AI search takes a ruthless approach to redundant or confusing information – it filters it out. 

LLMs champion clear, information-rich, insightful content – and devalues repetitive, low-quality sources. When asked to recommend products or companies, AI makes its analysis based on a comprehensive evaluation framework that combines user context, product quality, and alignment with needs:

It matches intent: AI first interprets what kind of recommendation you want: best overall, best for a specific use case, or best within constraints like budget or geography.

Gathers User Context: AI incorporates what it knows about your role, industry, or past queries to tailor recommendations to your specific needs.

Ensures Feature Fit & Use Case Alignment: AI reads product pages and prioritises those with core features that directly address the problem in your query.

Prioritises Source Quality: AI relies on recent, credible sources and third-party analysis that gives evidence that the product works in practice, not just in theory. Like humans it’s more likely to trust someone else’s opinion of your skill, than your own. 

Differentiation & Market Signals: AI looks for standout capabilities, unique positioning, and signs of traction like funding, customer reviews and user adoption.

Tradeoff Clarity: AI highlights pros and cons so you understand where a product excels and where it might fall short of your requirements. 

Bias Avoidance & Balance: AI avoids commercial bias, aims for objectivity, and to include both established leaders and rising challengers.

If your website describes you one way while press mentions position you in another, the AI search won’t be confident that what you do meets the requirements of the searcher, and it will filter you out. 

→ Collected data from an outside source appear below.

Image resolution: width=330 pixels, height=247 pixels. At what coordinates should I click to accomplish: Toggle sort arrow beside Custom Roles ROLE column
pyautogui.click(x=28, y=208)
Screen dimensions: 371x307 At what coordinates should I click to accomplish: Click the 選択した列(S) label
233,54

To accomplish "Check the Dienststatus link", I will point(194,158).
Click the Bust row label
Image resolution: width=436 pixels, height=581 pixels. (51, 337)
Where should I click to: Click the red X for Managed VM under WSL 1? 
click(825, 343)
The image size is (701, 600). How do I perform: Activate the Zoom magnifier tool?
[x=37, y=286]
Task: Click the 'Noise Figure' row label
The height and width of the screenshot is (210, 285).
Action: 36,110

How to rank well in AI search results

To ensure your company performs well in AI search results, you need a coordinated approach to targeting the sources that are prioritised:

  • Get your PR right and build credibility with industry media and respected publications that are well-ranked by LLMs through expert commentary and balanced thought-leadership
  • Focus on brand mentions, the more well-recognised the news site, the better. Backlinks are less important for LLMs but naturally still valuable for traditional SEO. 
  • Ensure your website blogs are detail-rich and provide balanced perspectives on your company, customer challenges, or industry
  • Use accurate, verifiable data in your content rather than vague claims
  • Encourage other experts to reference your articles or work in their own content
  • Apply for awards, speaking slots at relevant conferences, podcasts, and ensure review sites have accurate information
  • Structure your website clearly with consistent messaging across all landing pages and make sure your About section is well-written and describes what you do
  • Build brand presence across multiple platforms: Reddit, LinkedIn, YouTube, Substack, Stack Overflow, Medium, etc.
  • Maintain consistent messaging across each channel so that it re-confirms what you do rather than confuses the model

PR for AI Search: focus on brand mentions that combine niche-specific and high authority publications

As models become more sophisticated at evaluating and consolidating information, and as more companies get wise about AI search, the bar will be raised for what information is included in the sources. 

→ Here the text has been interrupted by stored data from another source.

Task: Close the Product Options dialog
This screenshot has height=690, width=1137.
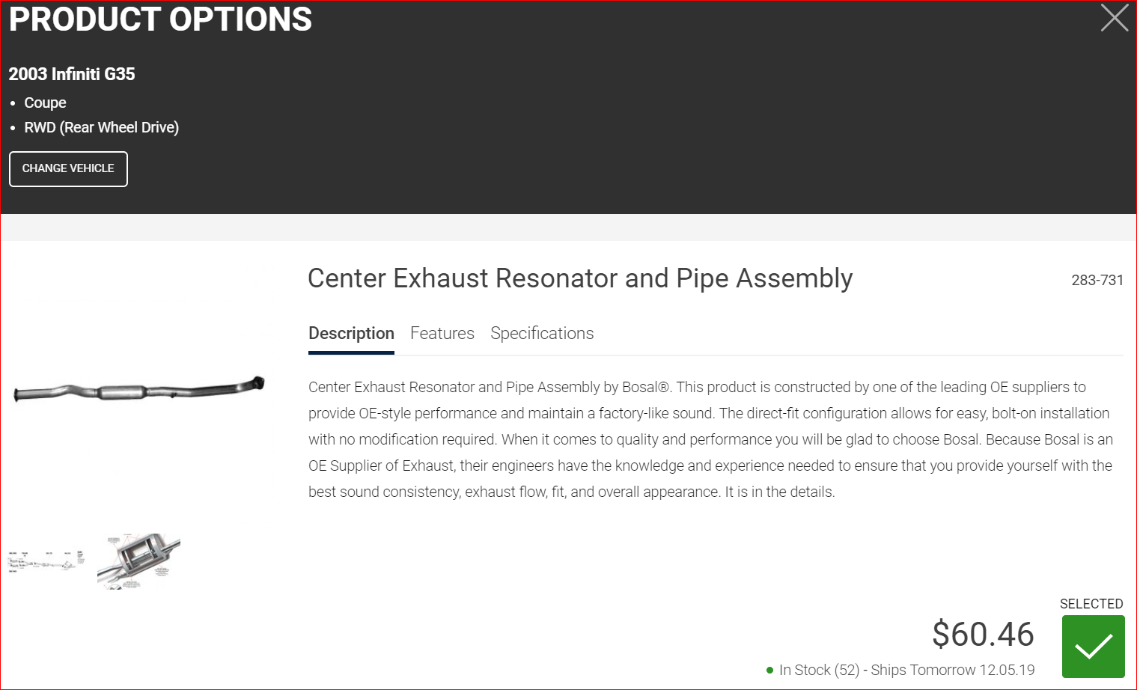Action: pyautogui.click(x=1114, y=17)
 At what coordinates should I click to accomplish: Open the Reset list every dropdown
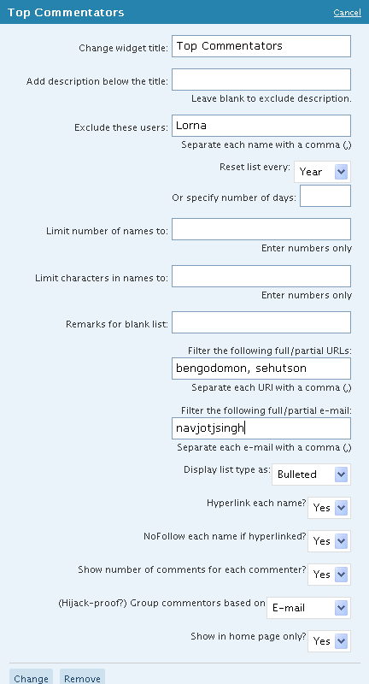(x=322, y=172)
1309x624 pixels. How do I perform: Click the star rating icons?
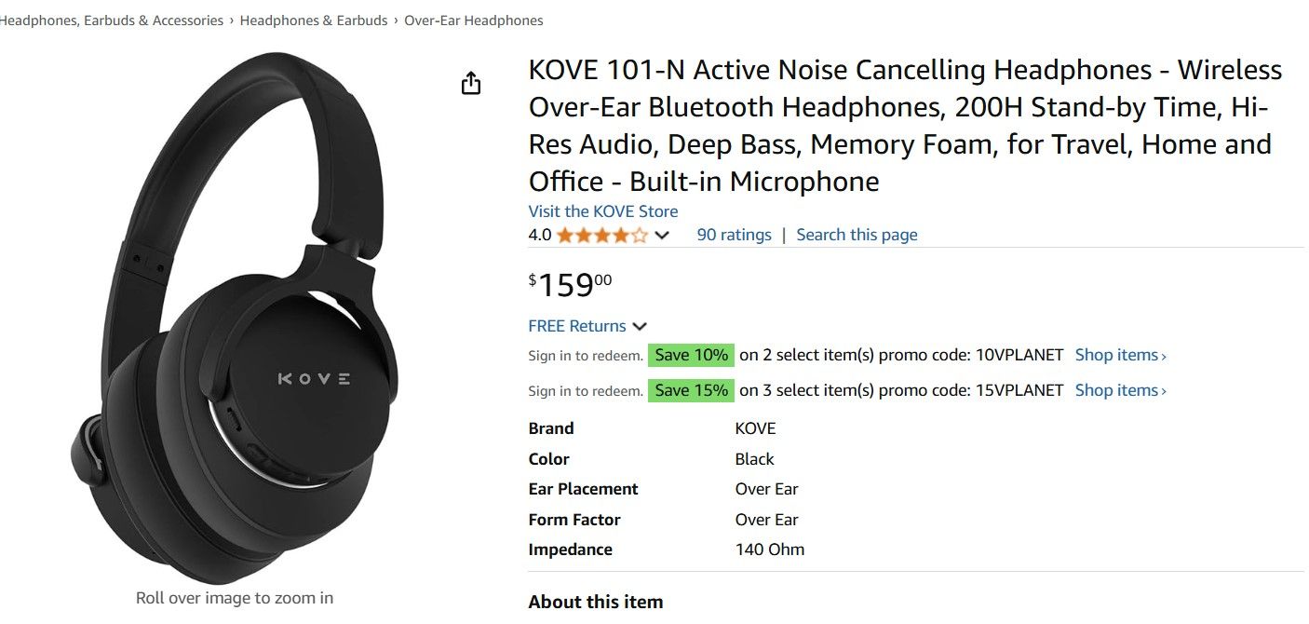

Assuming AI models continue to prioritize information based on the criteria above, as search volumes grow and more users turn to AI for information discovery, strategic and consistent PR is going to become more important than ever. Focus on building a coherent, consistent presence, backed by third-party and earned validation.

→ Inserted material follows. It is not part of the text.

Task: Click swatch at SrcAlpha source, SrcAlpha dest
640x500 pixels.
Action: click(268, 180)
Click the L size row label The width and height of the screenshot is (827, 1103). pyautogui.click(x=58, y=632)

This is going to disproportionately reward companies that can provide evidence to support their expertise and are able to communicate well about it. It will punish companies with fantastic ads but terrible user reviews, or keyword rich content that is thin on substance – which we would probably all agree is a good thing. 

AI Search, unlike traditional SEO, is significantly harder to manipulate through technical tricks. It rewards what successful businesses have known all along – create an incredible experience for your customers, and authentically communicate about that. 

AI search feels like the search we should have had all along, and right now for those first to the garden – there is a lot of low hanging fruit.